Job => Copy the Max Clifford article word for word from "The 71-year-old was" to "for 14 years.".

Excerpt provided =>
•••
The PR expert Max Clifford is due to be sentenced today for a string of indecent assaults.

The 71-year-old was found guilty by a jury on Tuesday at Southwark Crown Court, becoming the first person to be convicted under Operation Yewtree. He was convicted of eight counts of indecent assault against four women, between 1977 and 1984.

It is expected that Max Clifford Associates, founded over 20 years ago, will close, as several of Clifford's former clients have distanced themselves from the veteran agent after his conviction. Simon Cowell and Theo Paphitis, Dragons' Den star, have both reportedly cut links with the PR.

Yet his daughter, Louise Clifford, who is 42 years old, has stayed by his side and denied all allegations. Ms Clifford owns a £900,000 riverfront property near Hampton Court, which was bought in 2010 under her name. During the eight-week trial, the court has heard that Ms Clifford worked with her father on a daily basis for 14 years.
•••
Entries supplied =>
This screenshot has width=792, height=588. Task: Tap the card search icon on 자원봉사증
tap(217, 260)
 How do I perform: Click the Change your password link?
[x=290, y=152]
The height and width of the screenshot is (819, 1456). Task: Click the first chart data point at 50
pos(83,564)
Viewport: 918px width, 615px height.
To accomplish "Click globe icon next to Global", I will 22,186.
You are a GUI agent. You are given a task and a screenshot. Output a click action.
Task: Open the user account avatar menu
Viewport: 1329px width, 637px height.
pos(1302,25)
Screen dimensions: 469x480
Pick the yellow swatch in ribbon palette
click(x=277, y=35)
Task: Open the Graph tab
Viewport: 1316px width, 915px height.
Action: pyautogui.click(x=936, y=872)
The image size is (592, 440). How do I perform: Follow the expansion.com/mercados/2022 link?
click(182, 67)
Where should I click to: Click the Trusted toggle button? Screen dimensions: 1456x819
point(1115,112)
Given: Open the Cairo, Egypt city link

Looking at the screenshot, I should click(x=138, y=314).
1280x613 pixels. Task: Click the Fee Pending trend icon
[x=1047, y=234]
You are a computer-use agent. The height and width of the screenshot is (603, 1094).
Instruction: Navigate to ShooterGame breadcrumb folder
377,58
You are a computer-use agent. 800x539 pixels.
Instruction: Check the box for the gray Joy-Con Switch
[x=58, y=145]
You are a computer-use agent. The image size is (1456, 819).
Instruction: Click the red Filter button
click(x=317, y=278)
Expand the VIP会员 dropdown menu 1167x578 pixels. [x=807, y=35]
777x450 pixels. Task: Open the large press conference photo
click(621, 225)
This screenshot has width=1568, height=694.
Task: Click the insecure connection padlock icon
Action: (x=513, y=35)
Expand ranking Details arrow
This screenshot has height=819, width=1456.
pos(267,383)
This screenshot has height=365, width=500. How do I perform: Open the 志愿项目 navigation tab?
•••
Answer to this task =>
The 71-year-old was found guilty by a jury on Tuesday at Southwark Crown Court, becoming the first person to be convicted under Operation Yewtree. He was convicted of eight counts of indecent assault against four women, between 1977 and 1984.

It is expected that Max Clifford Associates, founded over 20 years ago, will close, as several of Clifford's former clients have distanced themselves from the veteran agent after his conviction. Simon Cowell and Theo Paphitis, Dragons' Den star, have both reportedly cut links with the PR.

Yet his daughter, Louise Clifford, who is 42 years old, has stayed by his side and denied all allegations. Ms Clifford owns a £900,000 riverfront property near Hampton Court, which was bought in 2010 under her name. During the eight-week trial, the court has heard that Ms Clifford worked with her father on a daily basis for 14 years.